Otóż od około 2 lat mam przyjaciela. Zawsze sie idealnie rozumieliśmy. Gadaliśmy se sobą codziennie i rozmowy trwały godzinami i zawsze bylo nam mało. Zawsze pierwszy pisał. Wyprzedzał mnie :D. A teraz od jakiś 3 tygodni kontakt jest słabszy :( pisze do niego pierwszy ale rozmowy są zdawkowe. Zawsze pisze że wszystko po staremu nudy nic bie robiłem itp. Po o koło 30 minut. Twierdzi że musi leciecieć coś tam porobić. Albo musi iść spać bo jest zmęczony. Jak piszemy o późnieszej porze. Ale dalej siedzi na fb jeszcze z 2 godziny.
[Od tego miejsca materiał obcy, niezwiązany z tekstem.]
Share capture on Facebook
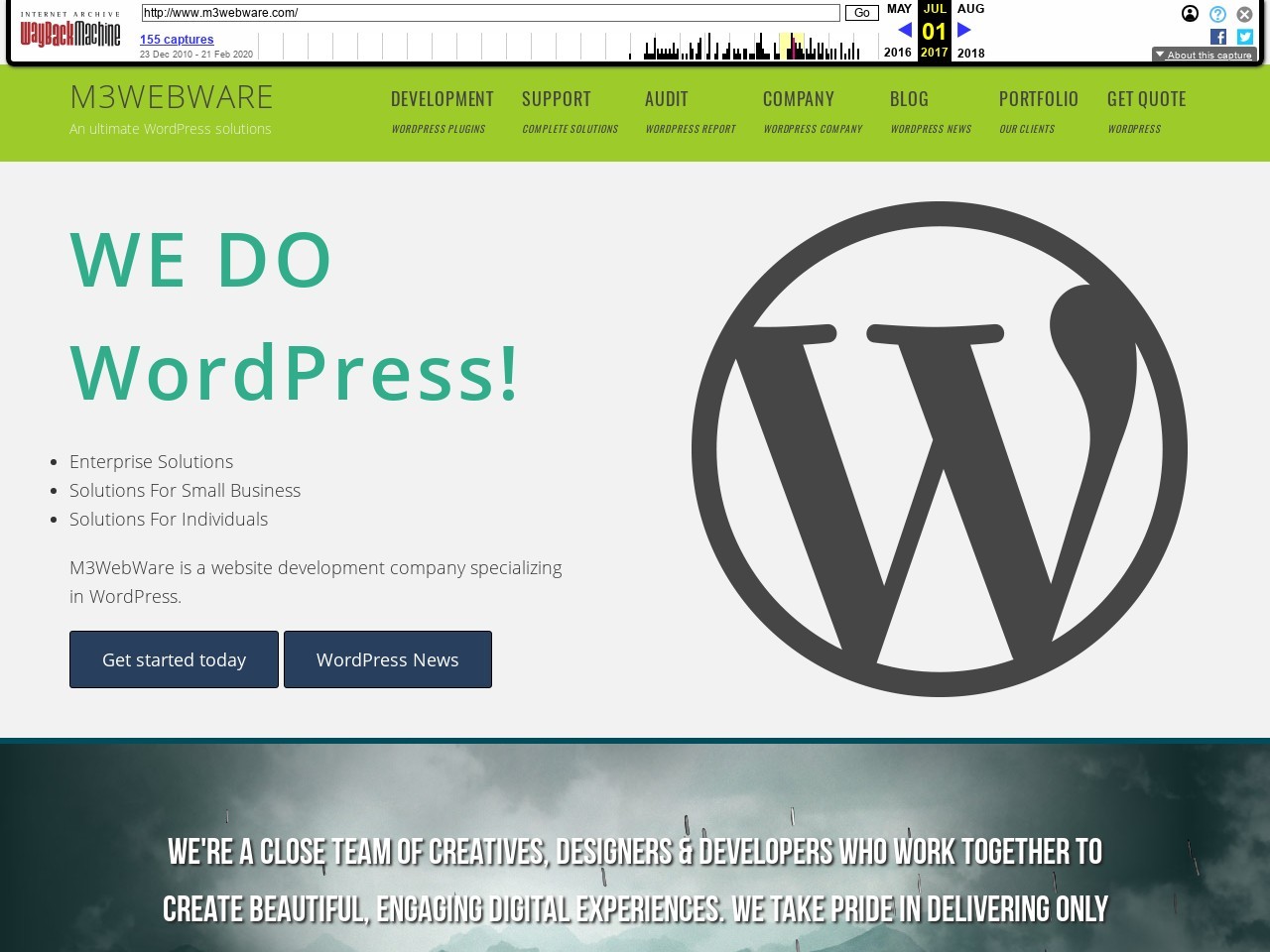The image size is (1270, 952). click(1218, 37)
Wiec kłami e mi prosto w twarz :( rozmawiałem z nim o tym ale on twierdzi że mu zależy na naszej przyjaźni i boi sie że może sie skończyć. Fakt faktem właśnie do tego prowadzi. Wiem że ma nowe towarzysywo po chyba napierdalajac 2 godziny na fb to na bank z kimś pisze :( eh chyba wymienił mnie na nowe lepsze. Nie wiem co mam zrobić? :(
Może z dziewczyną pisze? Jeśli się zakochał na zabój, to nie ma co się dziwić, że męskie przyjaźnie (przynajmniej chwilowo) idą w odstawkę
_________________ Mądrość nie zawsze przychodzi z wiekiem. Czasami wiek przychodzi sam.
Może z dziewczyną pisze? Jeśli się zakochał na zabój, to nie ma co się dziwić, że męskie przyjaźnie (przynajmniej chwilowo) idą w odstawkę
Ojjj tak facet głupi potrafi odstawić przyjaciela dla kobiety...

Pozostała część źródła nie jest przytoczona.